This has the makings of the best April Fools joke ever, even better than the year I put beef bullion cubes in my daughter's shower head. We laughed for months about that one.
 
What will happen if it plunges into the ocean within a certain distance of land? Tsunami potential?
 
I personally hope I'm hit with a piece of that station. Nobody has ever been killed by falling space debris. I'd be in history books.
 
I personally hope I'm hit with a piece of that station. Nobody has ever been killed by falling space debris. I'd be in history books.

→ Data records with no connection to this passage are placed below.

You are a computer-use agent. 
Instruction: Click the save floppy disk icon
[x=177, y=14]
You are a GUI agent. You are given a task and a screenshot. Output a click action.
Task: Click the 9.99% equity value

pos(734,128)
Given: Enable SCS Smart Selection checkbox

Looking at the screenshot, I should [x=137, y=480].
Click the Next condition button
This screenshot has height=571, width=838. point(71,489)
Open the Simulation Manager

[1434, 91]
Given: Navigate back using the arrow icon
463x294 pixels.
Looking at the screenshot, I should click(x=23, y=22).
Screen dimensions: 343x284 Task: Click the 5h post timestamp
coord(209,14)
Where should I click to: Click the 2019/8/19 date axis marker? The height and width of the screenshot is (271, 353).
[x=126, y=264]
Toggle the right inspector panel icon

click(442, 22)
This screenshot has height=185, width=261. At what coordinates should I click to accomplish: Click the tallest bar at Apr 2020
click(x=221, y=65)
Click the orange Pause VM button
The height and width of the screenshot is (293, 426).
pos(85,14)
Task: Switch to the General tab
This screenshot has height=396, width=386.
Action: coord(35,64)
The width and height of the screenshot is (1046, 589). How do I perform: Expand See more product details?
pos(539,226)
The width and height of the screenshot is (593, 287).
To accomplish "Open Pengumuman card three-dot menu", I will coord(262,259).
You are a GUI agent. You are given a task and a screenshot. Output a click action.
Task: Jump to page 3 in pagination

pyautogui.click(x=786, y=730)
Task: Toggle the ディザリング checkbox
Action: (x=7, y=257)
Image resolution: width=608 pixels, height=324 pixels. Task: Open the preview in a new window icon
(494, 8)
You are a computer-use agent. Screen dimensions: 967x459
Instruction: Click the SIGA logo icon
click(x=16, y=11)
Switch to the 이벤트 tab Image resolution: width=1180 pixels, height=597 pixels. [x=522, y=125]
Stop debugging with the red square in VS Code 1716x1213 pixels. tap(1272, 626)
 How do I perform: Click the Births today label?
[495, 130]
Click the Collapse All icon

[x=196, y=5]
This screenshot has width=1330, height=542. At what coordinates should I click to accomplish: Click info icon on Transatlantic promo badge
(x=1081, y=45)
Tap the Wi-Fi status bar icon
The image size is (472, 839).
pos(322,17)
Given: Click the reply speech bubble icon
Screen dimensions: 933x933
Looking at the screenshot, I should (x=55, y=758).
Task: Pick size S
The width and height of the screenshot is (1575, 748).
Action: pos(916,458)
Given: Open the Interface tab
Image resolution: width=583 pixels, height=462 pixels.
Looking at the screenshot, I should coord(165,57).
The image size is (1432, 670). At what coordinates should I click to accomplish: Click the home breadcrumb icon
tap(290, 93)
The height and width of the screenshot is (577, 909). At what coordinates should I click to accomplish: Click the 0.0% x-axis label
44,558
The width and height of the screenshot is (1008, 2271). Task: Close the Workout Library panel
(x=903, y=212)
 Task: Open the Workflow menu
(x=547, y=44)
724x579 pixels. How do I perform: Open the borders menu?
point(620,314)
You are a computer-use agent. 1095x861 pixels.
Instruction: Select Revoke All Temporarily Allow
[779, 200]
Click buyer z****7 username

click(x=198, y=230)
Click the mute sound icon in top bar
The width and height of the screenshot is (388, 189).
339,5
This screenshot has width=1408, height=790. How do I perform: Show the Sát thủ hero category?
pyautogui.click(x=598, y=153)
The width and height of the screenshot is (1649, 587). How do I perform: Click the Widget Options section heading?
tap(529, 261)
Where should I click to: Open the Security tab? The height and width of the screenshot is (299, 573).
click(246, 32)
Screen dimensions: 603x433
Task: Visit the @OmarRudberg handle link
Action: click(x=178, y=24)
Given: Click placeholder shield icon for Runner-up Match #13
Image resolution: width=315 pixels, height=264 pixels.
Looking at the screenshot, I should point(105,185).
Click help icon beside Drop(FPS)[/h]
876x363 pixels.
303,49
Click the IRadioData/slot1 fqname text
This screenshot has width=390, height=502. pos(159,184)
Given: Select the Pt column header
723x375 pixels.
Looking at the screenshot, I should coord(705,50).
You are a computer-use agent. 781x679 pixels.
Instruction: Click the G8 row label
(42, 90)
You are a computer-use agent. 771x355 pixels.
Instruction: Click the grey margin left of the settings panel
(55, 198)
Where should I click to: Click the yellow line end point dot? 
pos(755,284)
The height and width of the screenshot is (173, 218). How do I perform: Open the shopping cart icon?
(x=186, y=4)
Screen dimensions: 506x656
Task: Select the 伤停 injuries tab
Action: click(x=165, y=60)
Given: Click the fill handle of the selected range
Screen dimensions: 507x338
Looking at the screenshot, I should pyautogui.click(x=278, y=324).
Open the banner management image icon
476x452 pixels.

I'm hoping for that too, wish I could find the details of a reputable witch doctor to enlist for spiritual help.
 
So this is not such a big deal. A few months ago, driving across the desert, I stopped to add a rock to the pile to befriend the desert gods in hopes of living to cross the pass again, when on the western horizon I saw a large bright light, coming almost straight towards me. It was breaking up into smoky trailers, and passed almost overhead, within a mile, at an altitude of only about one mile. The main piece proceeded eastward and out of sight. It was only visible to me across about thirty miles because of mountain ranges, and dropped from about thirty thousand feet to only about ten thousand feet above sea level. The ranges were ten thousand feet or more, and I was more than a mile above sea level myself. At that rate, it should have hit somewhere near Topaz, but I think it burned up completely.

Lots of Magnesium/Aluminum/Titanium and a little Beryllium in most space junk. All these burn rapidly at high temps, giving intense white light.... oh the Be might give it a bit of green. A few items might be stainless steel, like the space port-a-potties and water reclamation filter housing.....

I heard on the radio from San Diego that something like that crossed their skies almost the same time. Probably some North Korean trawler fired off some missles at Washington and we lased them before they crossed the coast and set them on fire, and deflected their trajectories.....

Awesome.

Even when something that size comes within a mile of you, your cross section and the cross section of say a fifty meter TiAlVMnMgBe "barn" still leaves you about one chance in ten thousand of actually being hit. What I saw broke up into at least six pieces, and five of them burned up completely within my view.

Titanium is one of the most durable metals lots of resistance to corrosion and one of the most heat-stable as well, but it burns like anything else even Platinum at a high enough temp.... meteors that we find are compact solid balls not shells containing very large spaces inside. The shape of a space station says everything will burn except some dense compact equipment or motors.

3/4 it hits the sea, and 1/10,000 it hits anything human or man-made.